▼

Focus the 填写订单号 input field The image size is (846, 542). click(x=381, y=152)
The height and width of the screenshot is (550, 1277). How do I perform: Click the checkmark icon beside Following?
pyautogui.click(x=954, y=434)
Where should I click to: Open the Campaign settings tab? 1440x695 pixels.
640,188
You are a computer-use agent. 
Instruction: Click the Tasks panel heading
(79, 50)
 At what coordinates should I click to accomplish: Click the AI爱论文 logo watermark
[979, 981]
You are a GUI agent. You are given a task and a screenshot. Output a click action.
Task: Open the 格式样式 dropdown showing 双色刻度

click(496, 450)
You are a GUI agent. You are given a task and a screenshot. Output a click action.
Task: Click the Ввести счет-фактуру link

▲

## What to work on
Each line of the listing is to be repeated exactly.

## Task result
Focus the 填写订单号 input field The image size is (846, 542). click(x=381, y=152)
The height and width of the screenshot is (550, 1277). How do I perform: Click the checkmark icon beside Following?
pyautogui.click(x=954, y=434)
Where should I click to: Open the Campaign settings tab? 1440x695 pixels.
640,188
You are a computer-use agent. 
Instruction: Click the Tasks panel heading
(79, 50)
 At what coordinates should I click to accomplish: Click the AI爱论文 logo watermark
[979, 981]
You are a GUI agent. You are given a task and a screenshot. Output a click action.
Task: Open the 格式样式 dropdown showing 双色刻度

click(496, 450)
You are a GUI agent. You are given a task and a screenshot. Output a click action.
Task: Click the Ввести счет-фактуру link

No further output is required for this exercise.